§ SOURCE:

[START]

Re: [staf-users] high CPU utilization by STAFProc and STAX JVM

Nathan Parrish Tue, 03 Nov 2009 18:11:22 -0800

right, I understand this.  my question is how 'thread growth' works.  
presumably the delta controls some behavior regarding how many new threads we 
spin off when the system detects that we are running low/out of threads.  
also, are threads ever reaped?  or if my system was incredibly busy at some 
time in the past, such that 270 threads were really all going at once, will I 
have all those threads sitting around even if they are no longer unneeded?  is 
it possible that the overhead of this many idle threads could be causing my CPU 
churn?


thanks,
nathan

----- "Sharon Lucas" <luc...@us.ibm.com> wrote:

> No, the STAF MISC service simply shows the initial threads and the
> thread growth delta. It doesn't show the number of threads that STAF
> has created.
> 
> --------------------------------------------------------------
> Sharon Lucas
> IBM Austin, luc...@us.ibm.com
> (512) 286-7313 or Tieline 363-7313
> 
> 
> 
>       Nathan Parrish <nparr...@clustrix.com>
> 
> 11/03/2009 02:43 PM
> To    Sharon Lucas/Austin/i...@ibmus
> 
> cc    staf-users@lists.sourceforge.net
> 
> Subject       Re: [staf-users] high CPU utilization by STAFProc and STAX
> JVM
> 
> 
> 
> 
> Our longevity test has finally finished, so I'm able to poke around a
> bit deeper, and can look at doing things like restarting the STAX
> service, or STAFProc itself later this afternoon.
> 
> I enabled tracing, and I see traffic on the order of maybe 5-20
> queries a second, mostly the VAR service (90+% gets), and some
> semaphore requests as well. I'll get breaks in traffic as long as 3
> seconds...
> 
> short of doing gdb, I tried strace -fp on the process, and noticed
> that it was quite busy, and was also dealing with a very large number
> of child processes. I believe linux does some weird stuff mixing what
> constitutes a process vs. a thread; I don't see all these process with
> ps, but pstree -p does show them, something like ~270 (not counting
> the java procs/threads which are also underneath the main STAFProc
> PID). looking on another machine (which is not running STAX, or
> servicing tons of variable requests, etc.), it has 82. my desktop,
> which does run STAX for testing purposes, looks to have 90.

[END]

§ Text and element location lines:

[START]

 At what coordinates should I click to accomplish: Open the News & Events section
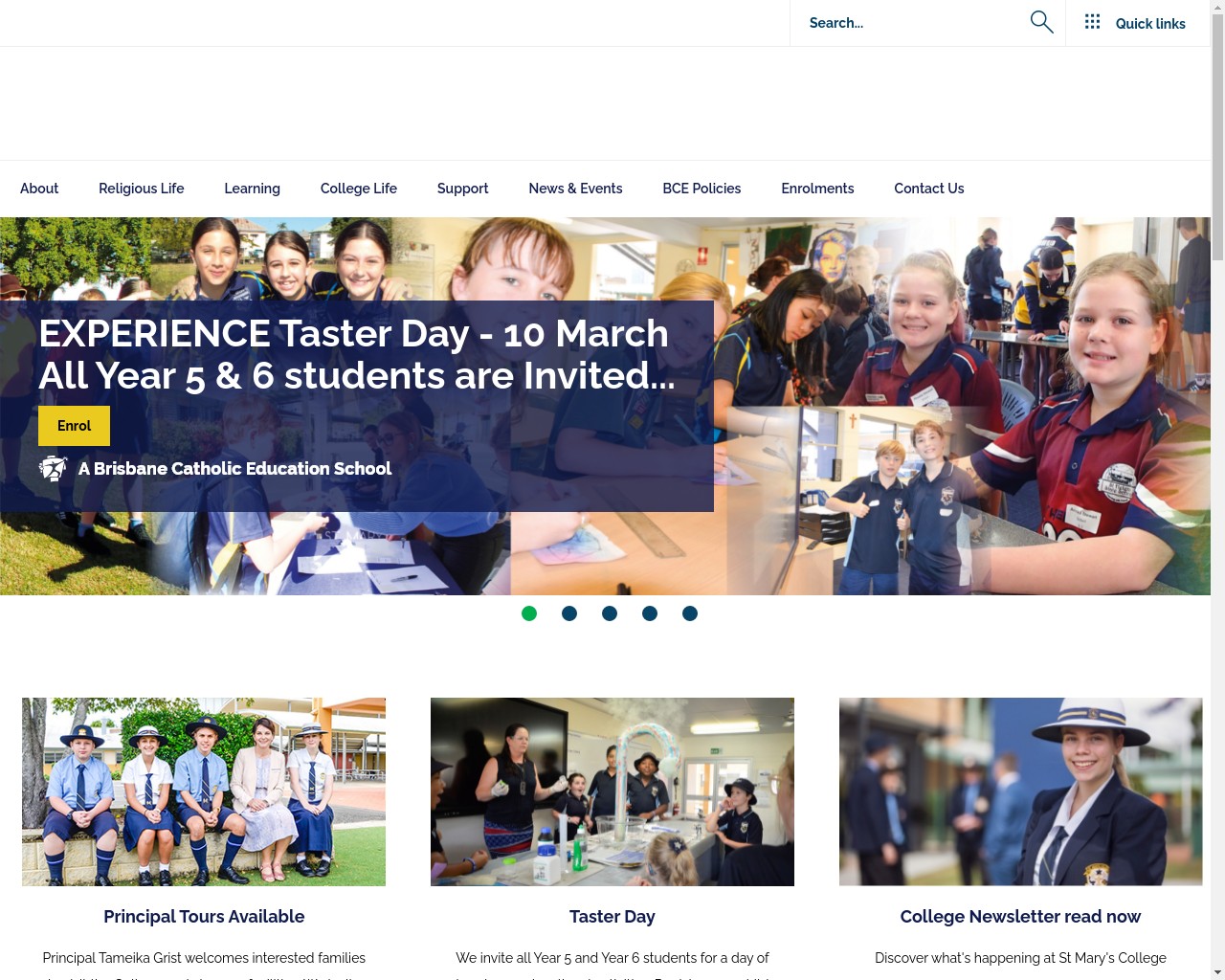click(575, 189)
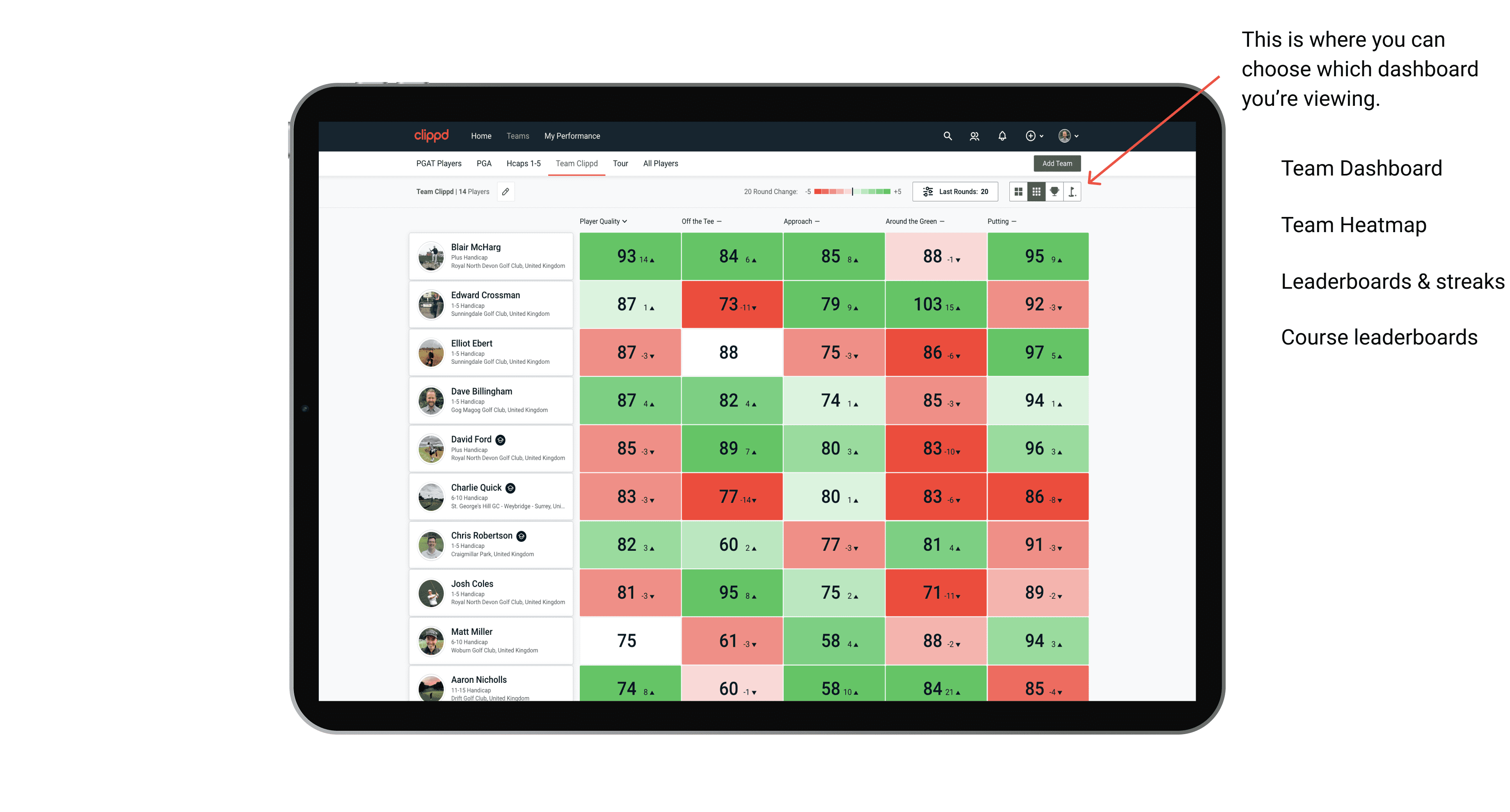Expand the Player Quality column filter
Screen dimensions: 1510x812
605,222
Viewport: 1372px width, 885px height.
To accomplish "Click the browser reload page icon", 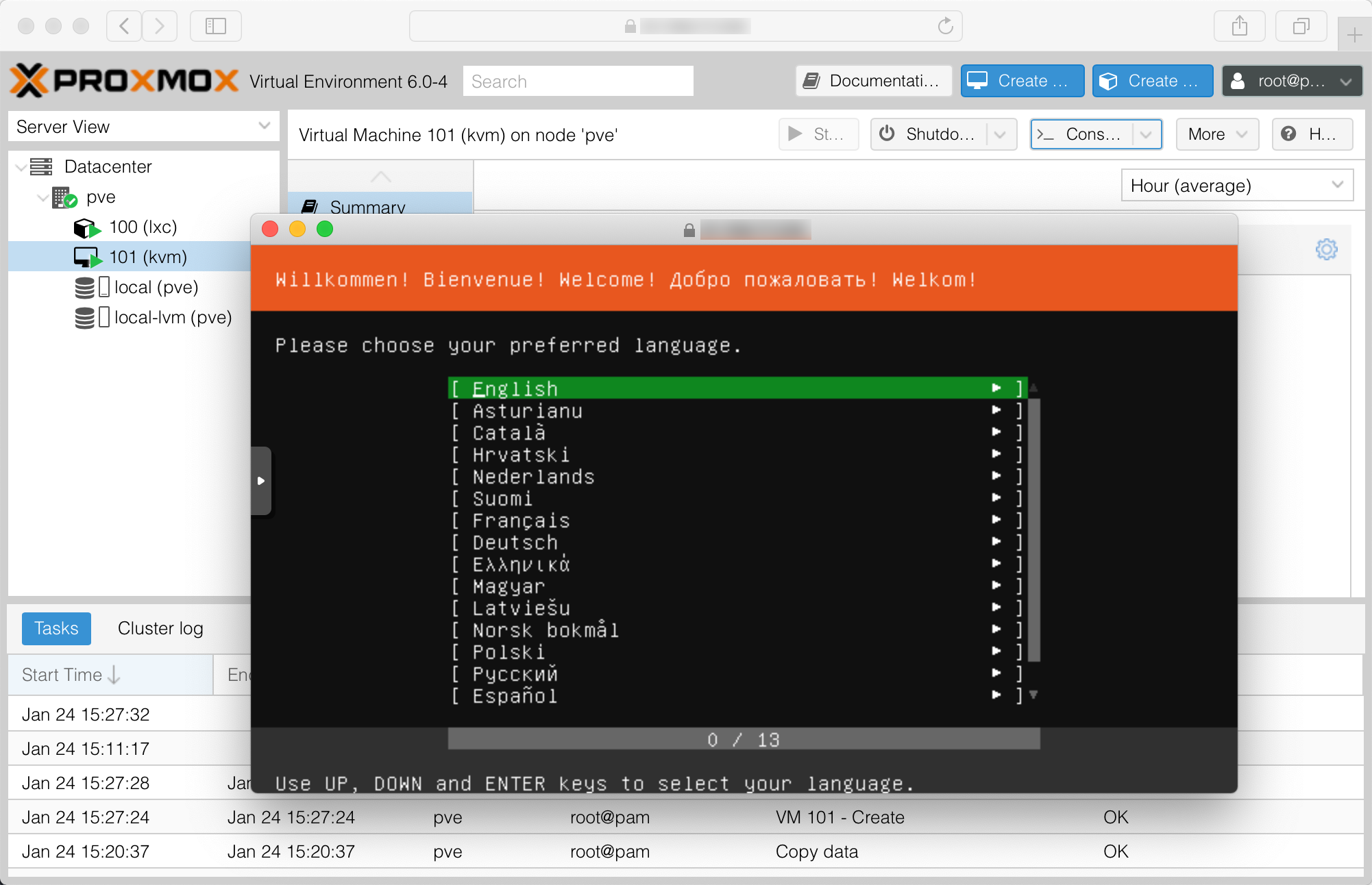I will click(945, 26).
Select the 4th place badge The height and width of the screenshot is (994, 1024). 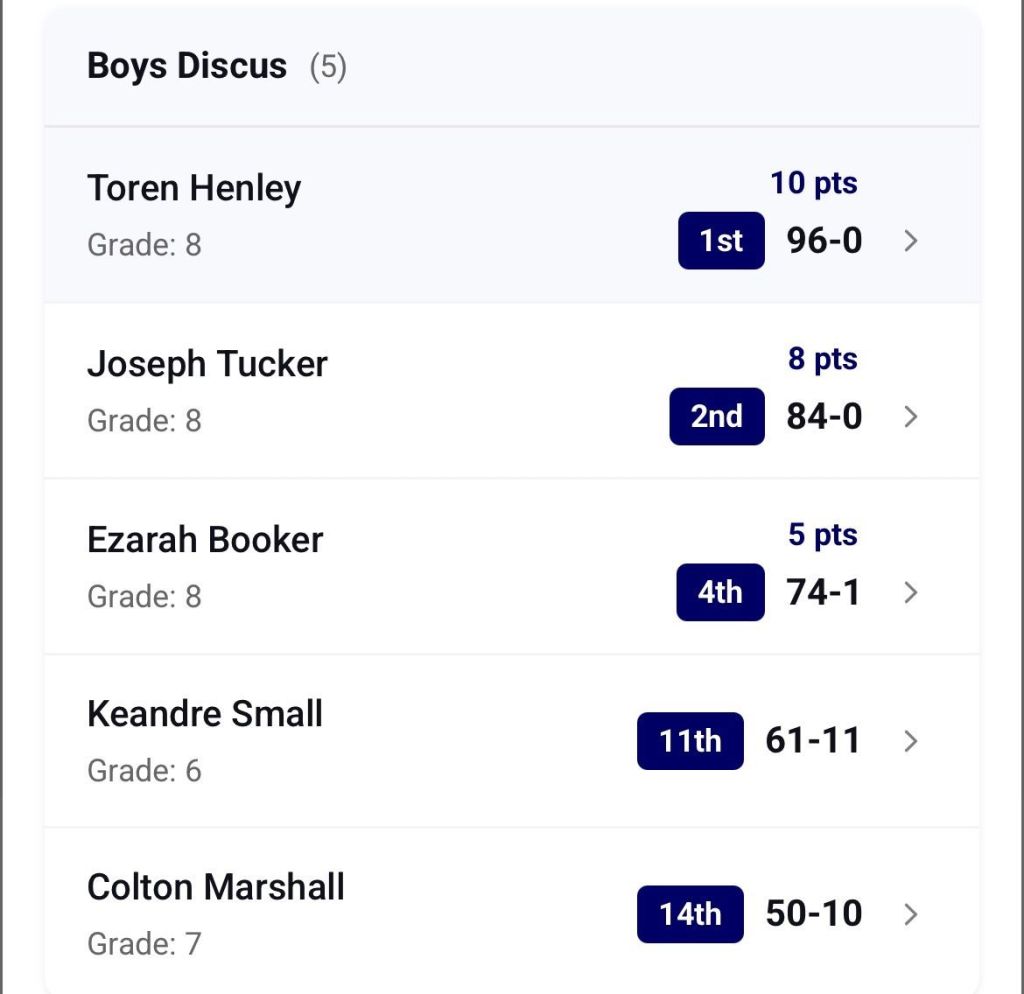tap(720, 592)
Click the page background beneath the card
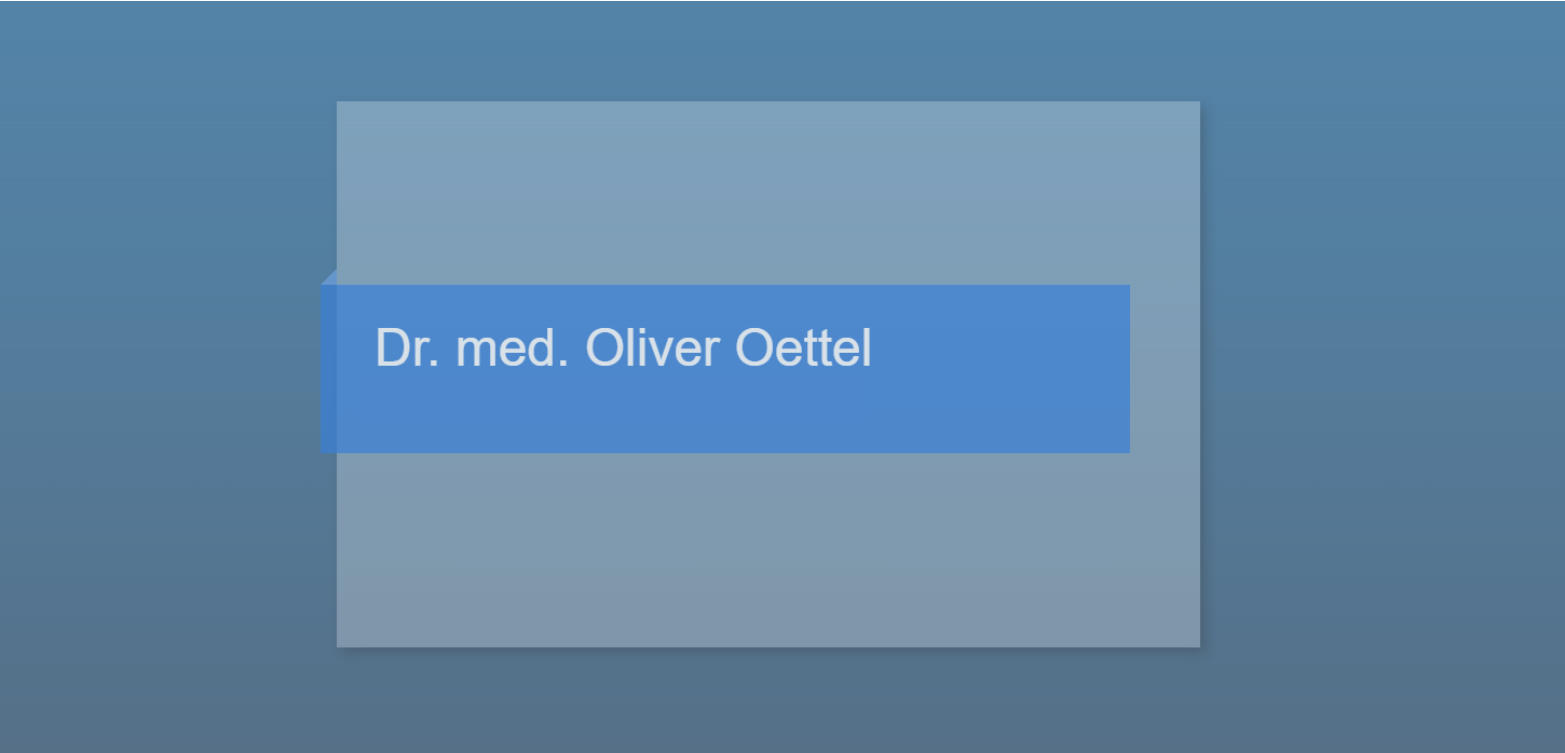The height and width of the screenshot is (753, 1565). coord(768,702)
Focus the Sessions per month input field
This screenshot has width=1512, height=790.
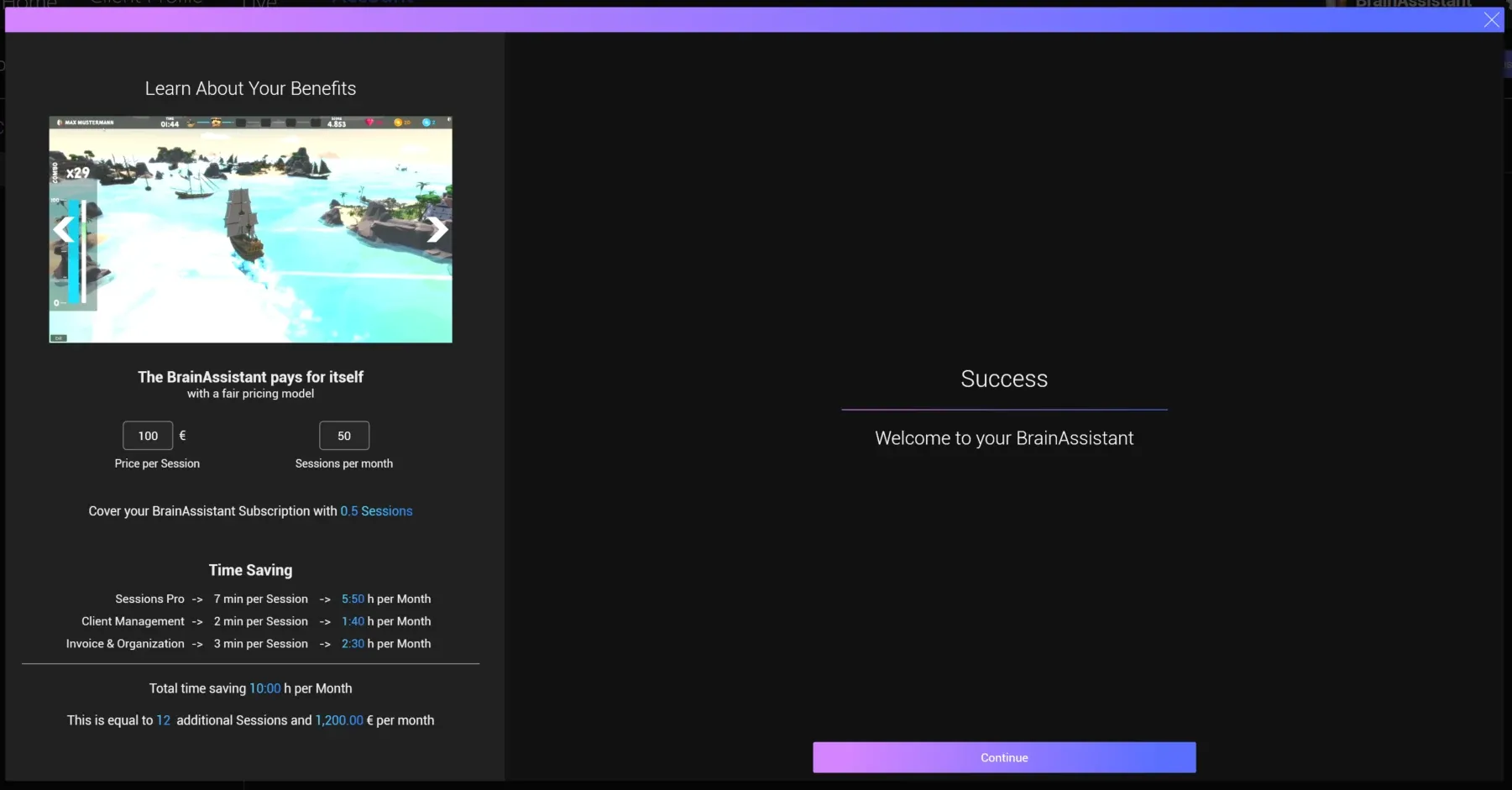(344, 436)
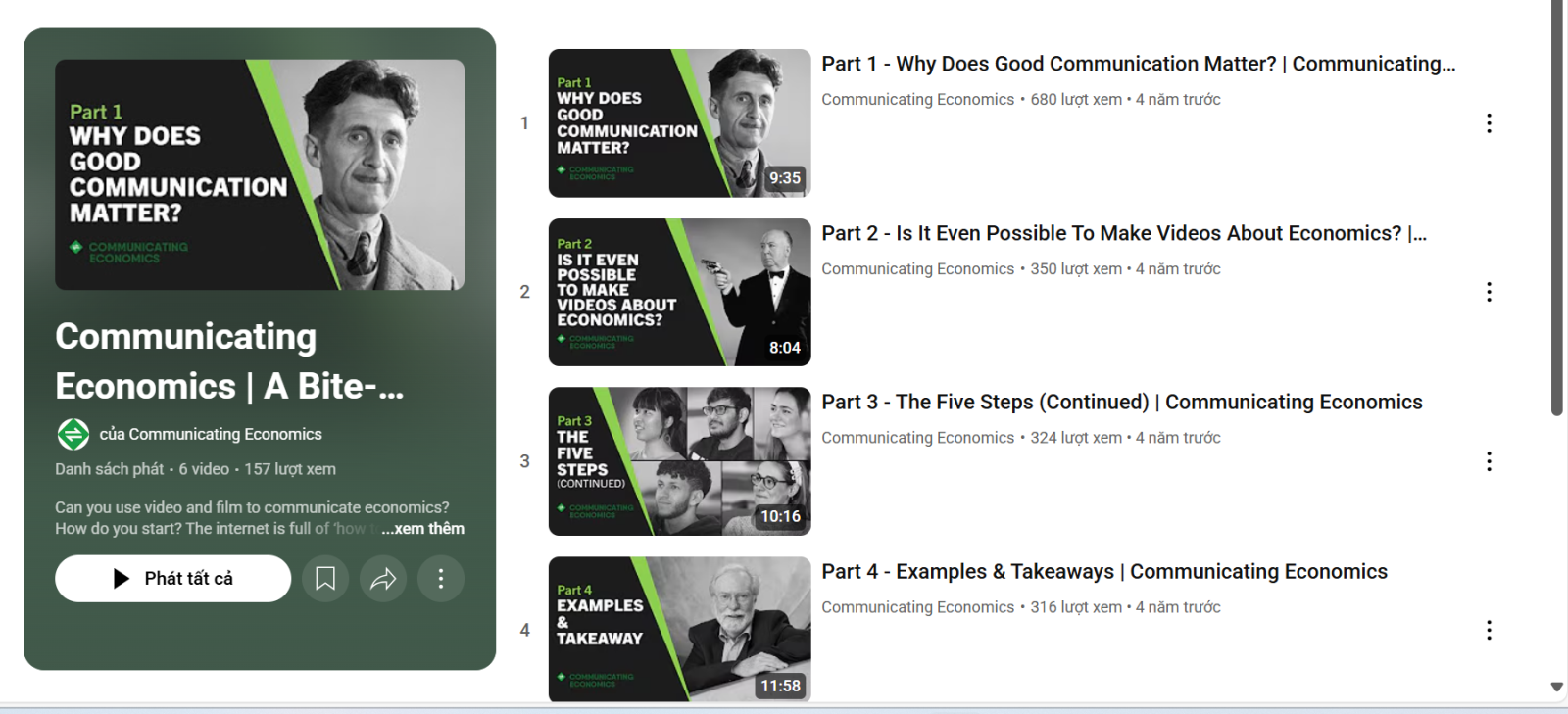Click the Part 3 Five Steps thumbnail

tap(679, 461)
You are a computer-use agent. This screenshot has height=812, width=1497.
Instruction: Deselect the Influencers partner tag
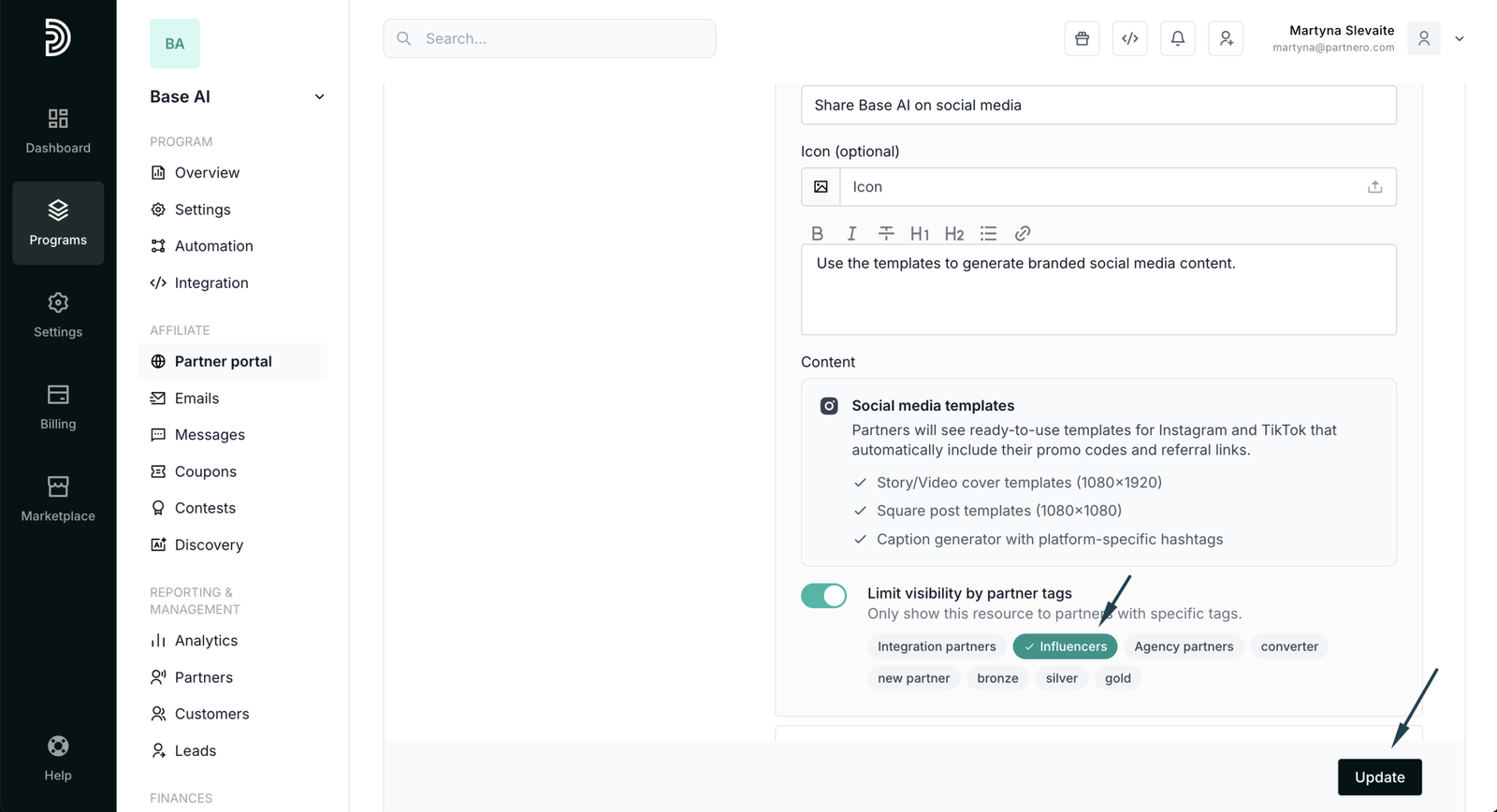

[END]

In the STAF forum thread above, what does the STAF MISC service show, according to Sharon Lucas's reply?

The initial threads and the thread growth delta.